**ATTIVITÀ:**
[1] Nel testo sulla neuropsichiatria infantile, perché si sconsiglia al clinico di adottare l'espressione «minori non-accompagnati»? Rispondi in una-tre frasi.
[2] Trascrivi fedelmente dal testo sulla neuropsichiatria infantile tutto ciò che va da "Come descriveresti la" fino a "le loro famiglie?".

=== TESTO DELL'ESERCIZIO ===

Come descriveresti la specificità della neuropsichiatria infantile in ambito transculturale? Quali dispositivi sono messi in atto nel centro di terapia della famiglia da te diretto a Milano allora e in quello di Bergamo oggi per gli adolescenti e le loro famiglie?

Intanto “neuropsichiatria infantile” è un termine tutto italiano. In altri ambiti si parla di psichiatria infantile o di pedopsichiatria. Che poi esistano bambini con disturbi neurologici nessuno lo nega, ma “neurologia” e “psichiatria” sono discipline che si sono differenziate nel tempo a partire da Charcot, Kraepelin e definitivamente con Freud e l’avvento della psicoanalisi. Nella nuova scuola di Terapia Sistemica Transculturale avremo, tra i docenti, alcune neuropsichiatre infantili che dirigono gli UONPIA del territorio e che incontrano quotidianamente bambini con disordini come DSA, ADHD, Ritardi cognitivi, forme differenti di autismo, e altre disabilità. Inoltre ci sono bambini che soffrono di enuresi, encopresi, stipsi psicogene – descritte con maestria da Elvio Fachinelli nel Bambino dalle uova d’oro. È importantissimo il coinvolgimento della famiglia. In generale, salvo eccezioni, lo sguardo dei genitori e dei parenti, nel cambiare ottica, depatologizza le bambine e i bambini. Poi ci sono bambine e adolescenti senza genitori (minori non-accompagnati è il termine giuridico, ma è bene che il clinico non si assoggetti alla terminologia oggettivante dei giuristi, sopratutto quando si ha a che fare con bambini e adolescenti). Qui le cose si complicano, si tratta di fare un grande lavoro di rete dei servizi con i contesti formali e informali, come le comunità di appartenenza, nel caso di bambini stranieri. Nel lavoro etnoclinico presso Forme (centro etnoclinico della cooperativa Ruah di Bergamo) abbiamo a lungo lavorato anche nella consultazione delle UONPI e nella gestione di rete in molti dei questi questi casi.

=== ESTRATTI DEL MATERIALE ===

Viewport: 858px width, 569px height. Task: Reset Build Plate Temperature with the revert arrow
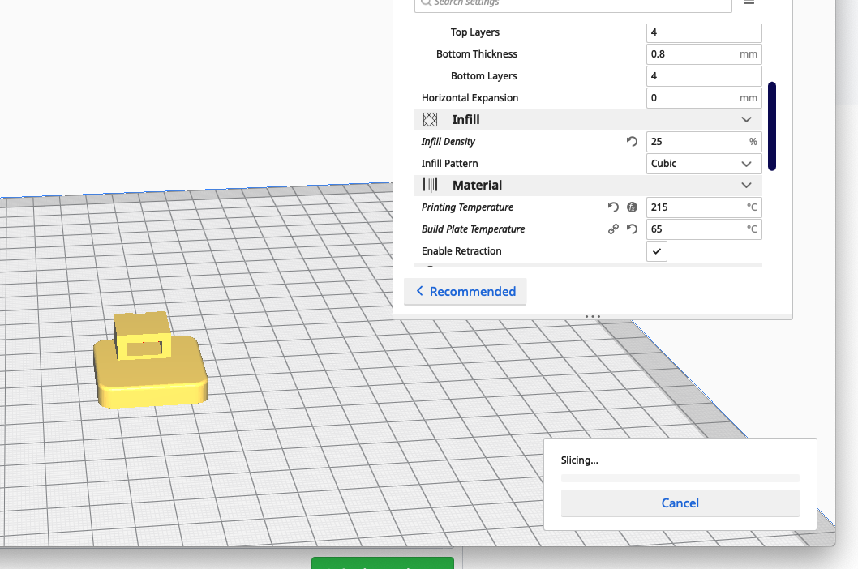point(632,229)
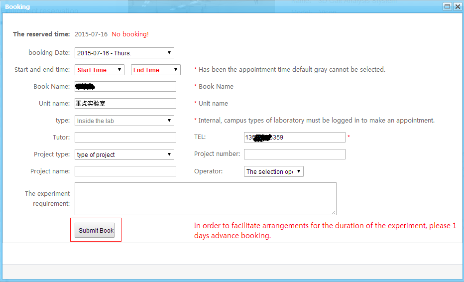Click the Project number field
464x282 pixels.
tap(294, 154)
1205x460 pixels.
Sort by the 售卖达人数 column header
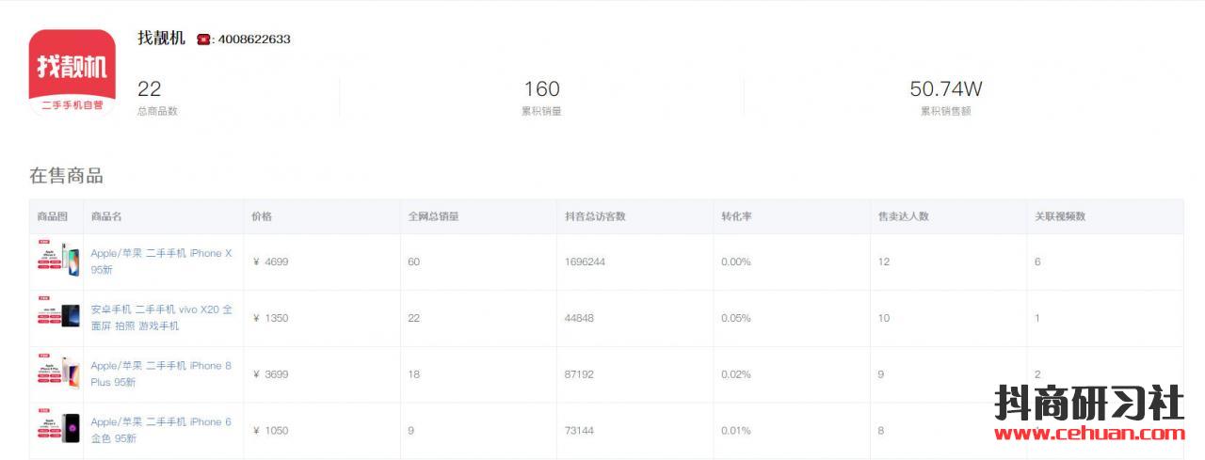[x=904, y=216]
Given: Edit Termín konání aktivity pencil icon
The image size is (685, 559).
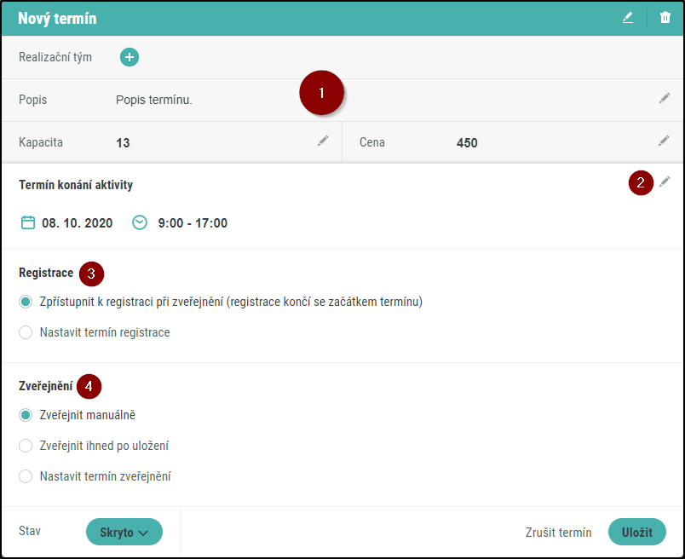Looking at the screenshot, I should (x=665, y=182).
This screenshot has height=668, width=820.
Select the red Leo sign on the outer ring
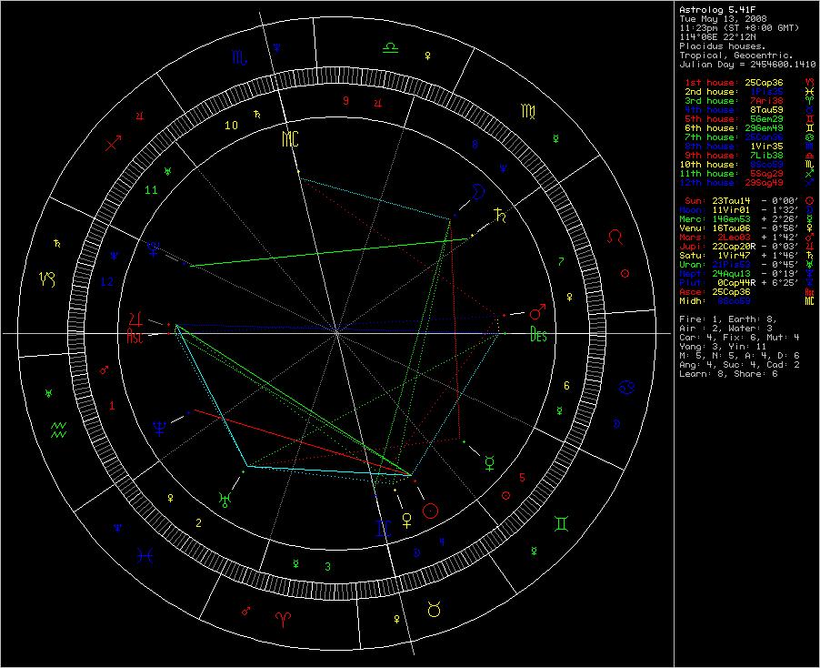[616, 237]
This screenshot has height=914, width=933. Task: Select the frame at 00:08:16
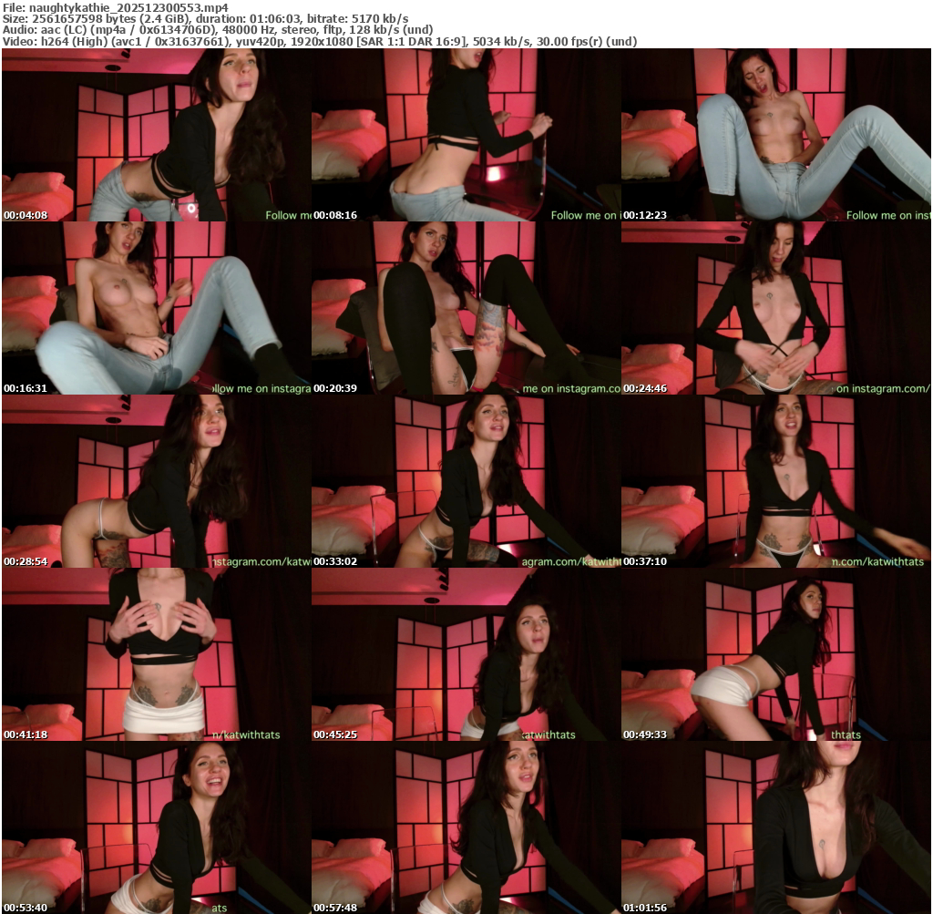[466, 135]
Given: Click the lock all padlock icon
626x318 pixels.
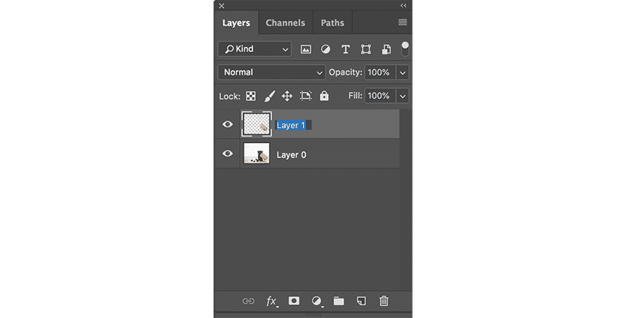Looking at the screenshot, I should [x=324, y=96].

===

**SOLUZIONI:**
[1] Perché è un termine giuridico, e il clinico non dovrebbe assoggettarsi alla terminologia oggettivante dei giuristi. Questo vale soprattutto quando si ha a che fare con bambini e adolescenti.

[2]
Come descriveresti la specificità della neuropsichiatria infantile in ambito transculturale? Quali dispositivi sono messi in atto nel centro di terapia della famiglia da te diretto a Milano allora e in quello di Bergamo oggi per gli adolescenti e le loro famiglie?